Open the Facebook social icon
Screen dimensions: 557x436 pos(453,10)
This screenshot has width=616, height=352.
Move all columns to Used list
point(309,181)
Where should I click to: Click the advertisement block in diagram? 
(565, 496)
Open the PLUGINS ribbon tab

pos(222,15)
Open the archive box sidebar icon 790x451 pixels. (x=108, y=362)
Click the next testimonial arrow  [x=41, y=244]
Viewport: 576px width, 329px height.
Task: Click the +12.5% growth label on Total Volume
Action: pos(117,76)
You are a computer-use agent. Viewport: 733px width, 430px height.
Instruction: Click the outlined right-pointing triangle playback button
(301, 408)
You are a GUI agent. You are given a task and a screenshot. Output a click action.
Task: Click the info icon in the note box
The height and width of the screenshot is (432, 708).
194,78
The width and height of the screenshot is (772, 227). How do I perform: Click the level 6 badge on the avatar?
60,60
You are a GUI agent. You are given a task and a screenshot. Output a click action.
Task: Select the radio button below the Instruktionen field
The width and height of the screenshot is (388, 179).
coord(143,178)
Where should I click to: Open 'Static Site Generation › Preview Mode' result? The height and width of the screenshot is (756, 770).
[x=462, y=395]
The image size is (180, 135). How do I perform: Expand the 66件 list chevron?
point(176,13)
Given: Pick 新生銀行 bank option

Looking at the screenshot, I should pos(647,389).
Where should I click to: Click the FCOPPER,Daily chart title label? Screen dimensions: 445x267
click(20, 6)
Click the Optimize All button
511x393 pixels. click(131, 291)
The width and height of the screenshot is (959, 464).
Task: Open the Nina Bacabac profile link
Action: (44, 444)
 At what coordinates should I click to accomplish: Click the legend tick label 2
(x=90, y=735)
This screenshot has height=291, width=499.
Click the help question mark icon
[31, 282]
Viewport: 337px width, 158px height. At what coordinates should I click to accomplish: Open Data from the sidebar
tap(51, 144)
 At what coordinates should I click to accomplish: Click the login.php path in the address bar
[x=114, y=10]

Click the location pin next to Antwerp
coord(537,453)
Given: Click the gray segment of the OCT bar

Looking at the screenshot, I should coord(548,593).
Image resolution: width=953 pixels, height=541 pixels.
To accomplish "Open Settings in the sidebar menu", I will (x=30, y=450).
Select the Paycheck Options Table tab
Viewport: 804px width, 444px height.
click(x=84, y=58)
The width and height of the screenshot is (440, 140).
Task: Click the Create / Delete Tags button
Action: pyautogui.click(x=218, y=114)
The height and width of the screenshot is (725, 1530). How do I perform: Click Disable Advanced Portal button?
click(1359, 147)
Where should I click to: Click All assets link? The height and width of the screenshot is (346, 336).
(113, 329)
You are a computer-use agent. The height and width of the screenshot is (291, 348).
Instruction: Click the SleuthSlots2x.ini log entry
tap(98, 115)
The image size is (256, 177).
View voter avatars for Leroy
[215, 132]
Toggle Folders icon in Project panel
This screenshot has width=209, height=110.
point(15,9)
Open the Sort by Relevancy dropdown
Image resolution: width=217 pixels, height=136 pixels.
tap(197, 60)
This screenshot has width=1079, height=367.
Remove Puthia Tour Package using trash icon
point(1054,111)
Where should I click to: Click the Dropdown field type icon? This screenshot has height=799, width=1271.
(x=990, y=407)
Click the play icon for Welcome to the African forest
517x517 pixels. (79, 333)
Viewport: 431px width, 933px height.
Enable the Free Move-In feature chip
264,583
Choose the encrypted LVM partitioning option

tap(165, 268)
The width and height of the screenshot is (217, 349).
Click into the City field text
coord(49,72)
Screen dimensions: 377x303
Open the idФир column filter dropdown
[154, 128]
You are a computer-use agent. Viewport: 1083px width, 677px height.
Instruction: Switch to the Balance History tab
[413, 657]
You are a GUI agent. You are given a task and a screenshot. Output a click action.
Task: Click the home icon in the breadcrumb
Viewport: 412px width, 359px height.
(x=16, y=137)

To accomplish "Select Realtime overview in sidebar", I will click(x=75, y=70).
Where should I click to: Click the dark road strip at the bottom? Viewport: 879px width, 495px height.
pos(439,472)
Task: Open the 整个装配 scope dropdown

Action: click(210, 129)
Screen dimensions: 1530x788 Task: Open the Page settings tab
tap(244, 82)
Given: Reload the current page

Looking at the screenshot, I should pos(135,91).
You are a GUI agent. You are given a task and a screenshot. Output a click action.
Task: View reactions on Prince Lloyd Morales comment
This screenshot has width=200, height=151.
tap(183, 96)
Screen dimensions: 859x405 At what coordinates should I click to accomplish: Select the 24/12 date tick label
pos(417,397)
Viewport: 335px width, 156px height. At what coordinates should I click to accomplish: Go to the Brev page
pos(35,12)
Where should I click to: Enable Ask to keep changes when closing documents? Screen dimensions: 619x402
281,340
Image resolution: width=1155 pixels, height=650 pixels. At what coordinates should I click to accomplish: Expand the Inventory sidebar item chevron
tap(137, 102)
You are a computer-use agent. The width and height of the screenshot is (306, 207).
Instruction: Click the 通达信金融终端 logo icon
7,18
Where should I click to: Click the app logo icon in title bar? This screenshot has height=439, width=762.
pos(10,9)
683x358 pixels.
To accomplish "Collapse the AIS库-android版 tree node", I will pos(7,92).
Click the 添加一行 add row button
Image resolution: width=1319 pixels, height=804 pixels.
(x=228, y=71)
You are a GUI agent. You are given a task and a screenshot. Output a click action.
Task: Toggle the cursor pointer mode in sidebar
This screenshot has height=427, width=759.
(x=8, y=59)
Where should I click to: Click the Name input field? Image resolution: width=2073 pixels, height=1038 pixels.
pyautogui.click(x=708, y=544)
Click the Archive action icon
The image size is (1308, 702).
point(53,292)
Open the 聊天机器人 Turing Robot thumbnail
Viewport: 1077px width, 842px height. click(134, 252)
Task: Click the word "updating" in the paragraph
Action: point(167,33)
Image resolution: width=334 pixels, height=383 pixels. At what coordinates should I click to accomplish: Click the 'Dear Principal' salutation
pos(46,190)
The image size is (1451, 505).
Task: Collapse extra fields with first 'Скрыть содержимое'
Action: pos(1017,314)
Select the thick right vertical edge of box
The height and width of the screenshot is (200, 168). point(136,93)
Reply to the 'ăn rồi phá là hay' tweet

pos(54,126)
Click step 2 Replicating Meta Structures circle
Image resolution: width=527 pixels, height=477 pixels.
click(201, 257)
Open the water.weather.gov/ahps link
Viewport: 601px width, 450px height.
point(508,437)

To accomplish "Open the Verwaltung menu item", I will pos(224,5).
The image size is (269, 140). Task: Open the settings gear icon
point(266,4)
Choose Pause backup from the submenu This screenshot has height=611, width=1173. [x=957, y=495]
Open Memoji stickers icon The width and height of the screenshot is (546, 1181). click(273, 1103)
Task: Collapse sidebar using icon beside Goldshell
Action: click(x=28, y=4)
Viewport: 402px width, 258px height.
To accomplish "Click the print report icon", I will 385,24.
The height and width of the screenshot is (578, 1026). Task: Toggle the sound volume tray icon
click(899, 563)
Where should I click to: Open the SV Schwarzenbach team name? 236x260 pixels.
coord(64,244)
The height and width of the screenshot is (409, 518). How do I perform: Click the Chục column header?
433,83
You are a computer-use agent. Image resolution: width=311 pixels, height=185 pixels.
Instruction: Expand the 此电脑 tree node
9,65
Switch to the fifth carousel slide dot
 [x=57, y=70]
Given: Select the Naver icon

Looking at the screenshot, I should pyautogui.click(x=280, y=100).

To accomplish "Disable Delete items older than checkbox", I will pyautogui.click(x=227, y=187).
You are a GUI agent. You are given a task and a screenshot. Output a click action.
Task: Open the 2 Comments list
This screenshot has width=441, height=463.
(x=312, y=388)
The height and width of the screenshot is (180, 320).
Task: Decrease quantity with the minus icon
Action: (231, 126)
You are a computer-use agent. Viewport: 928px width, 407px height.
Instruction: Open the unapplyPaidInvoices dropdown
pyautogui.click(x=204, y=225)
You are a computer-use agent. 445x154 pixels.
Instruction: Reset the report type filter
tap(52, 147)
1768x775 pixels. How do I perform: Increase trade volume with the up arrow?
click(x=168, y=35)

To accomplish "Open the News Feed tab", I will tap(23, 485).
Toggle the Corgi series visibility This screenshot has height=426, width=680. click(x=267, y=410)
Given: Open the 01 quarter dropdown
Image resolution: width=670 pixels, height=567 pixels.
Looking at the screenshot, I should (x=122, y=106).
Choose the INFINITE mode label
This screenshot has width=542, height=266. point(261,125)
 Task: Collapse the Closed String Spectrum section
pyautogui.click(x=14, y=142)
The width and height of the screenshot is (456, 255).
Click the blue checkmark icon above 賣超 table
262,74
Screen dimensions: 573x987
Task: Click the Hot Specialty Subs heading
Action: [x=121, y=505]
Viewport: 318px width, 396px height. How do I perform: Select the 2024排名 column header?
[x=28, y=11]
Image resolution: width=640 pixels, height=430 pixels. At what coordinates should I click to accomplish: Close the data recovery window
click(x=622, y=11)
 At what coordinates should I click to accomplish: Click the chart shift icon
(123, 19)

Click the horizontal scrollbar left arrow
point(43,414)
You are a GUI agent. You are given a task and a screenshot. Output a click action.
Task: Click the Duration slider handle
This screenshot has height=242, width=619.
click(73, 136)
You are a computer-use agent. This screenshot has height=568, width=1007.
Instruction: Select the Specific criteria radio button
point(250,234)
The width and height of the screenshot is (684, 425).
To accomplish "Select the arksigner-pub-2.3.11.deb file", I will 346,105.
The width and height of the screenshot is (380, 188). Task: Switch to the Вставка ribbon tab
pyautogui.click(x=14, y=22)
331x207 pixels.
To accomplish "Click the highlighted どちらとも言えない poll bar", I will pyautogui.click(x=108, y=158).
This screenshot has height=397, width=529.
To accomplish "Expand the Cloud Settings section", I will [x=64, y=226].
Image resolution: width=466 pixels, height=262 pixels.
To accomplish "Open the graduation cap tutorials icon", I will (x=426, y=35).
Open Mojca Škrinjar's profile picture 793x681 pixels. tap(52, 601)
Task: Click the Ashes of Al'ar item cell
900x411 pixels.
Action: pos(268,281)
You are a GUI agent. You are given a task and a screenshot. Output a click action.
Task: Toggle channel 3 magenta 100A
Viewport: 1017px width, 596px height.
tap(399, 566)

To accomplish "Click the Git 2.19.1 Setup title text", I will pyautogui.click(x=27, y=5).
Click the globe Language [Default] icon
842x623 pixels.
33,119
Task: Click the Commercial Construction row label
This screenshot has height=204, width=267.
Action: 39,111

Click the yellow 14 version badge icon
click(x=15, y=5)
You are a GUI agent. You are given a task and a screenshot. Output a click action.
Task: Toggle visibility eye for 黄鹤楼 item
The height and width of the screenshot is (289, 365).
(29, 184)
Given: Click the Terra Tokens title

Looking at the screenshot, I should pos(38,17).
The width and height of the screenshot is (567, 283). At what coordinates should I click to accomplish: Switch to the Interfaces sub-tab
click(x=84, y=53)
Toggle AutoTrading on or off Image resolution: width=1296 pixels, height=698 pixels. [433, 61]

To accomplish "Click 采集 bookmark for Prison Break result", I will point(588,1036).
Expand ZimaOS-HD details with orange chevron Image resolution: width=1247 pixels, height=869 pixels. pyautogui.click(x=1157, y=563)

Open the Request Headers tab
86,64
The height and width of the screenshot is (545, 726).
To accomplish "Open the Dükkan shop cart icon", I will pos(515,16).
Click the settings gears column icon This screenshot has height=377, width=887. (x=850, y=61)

Task to carry out:
Scan the data above, find each line with "visibility", and copy it.

Answer below:
Toggle the Corgi series visibility This screenshot has height=426, width=680. click(x=267, y=410)
Task: Toggle visibility eye for 黄鹤楼 item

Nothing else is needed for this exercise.